Problem to solve> Check which lines in the records hold "computer" and report how many there are, with no other text.

Information>
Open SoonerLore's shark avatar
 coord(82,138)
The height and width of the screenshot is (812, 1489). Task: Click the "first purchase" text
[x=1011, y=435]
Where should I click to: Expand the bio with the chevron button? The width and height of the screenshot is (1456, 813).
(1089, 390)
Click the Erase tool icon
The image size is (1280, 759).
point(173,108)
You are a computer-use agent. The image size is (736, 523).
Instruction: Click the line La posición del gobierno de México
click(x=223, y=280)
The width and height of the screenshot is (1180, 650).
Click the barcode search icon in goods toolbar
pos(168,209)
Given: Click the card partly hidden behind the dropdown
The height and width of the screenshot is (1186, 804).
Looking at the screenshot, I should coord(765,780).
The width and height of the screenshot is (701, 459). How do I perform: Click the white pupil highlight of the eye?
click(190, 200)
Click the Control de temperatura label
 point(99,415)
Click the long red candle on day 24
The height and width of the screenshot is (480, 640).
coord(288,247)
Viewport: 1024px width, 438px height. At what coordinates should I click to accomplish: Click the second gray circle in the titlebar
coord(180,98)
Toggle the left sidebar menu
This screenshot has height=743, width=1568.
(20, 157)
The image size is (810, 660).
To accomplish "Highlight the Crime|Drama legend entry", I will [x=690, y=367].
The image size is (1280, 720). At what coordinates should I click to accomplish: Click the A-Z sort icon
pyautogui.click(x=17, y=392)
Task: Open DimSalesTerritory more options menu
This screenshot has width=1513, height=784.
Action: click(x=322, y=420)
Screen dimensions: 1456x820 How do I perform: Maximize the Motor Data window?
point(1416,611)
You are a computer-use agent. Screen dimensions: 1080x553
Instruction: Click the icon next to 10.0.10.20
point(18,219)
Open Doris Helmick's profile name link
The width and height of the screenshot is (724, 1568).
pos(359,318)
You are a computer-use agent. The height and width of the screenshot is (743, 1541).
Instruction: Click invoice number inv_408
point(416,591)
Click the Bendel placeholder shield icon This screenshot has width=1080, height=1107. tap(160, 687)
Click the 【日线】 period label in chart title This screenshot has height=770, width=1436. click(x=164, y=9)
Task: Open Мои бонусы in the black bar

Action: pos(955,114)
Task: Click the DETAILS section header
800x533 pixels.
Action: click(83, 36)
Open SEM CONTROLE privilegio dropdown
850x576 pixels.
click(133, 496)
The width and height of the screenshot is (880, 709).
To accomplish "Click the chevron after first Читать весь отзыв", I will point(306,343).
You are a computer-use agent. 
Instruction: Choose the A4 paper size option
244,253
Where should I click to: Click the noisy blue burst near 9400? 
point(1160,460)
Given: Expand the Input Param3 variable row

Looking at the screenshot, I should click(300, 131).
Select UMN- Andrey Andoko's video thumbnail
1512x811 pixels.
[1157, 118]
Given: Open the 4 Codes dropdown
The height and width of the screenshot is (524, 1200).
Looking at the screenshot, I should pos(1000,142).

Output of the exercise> 4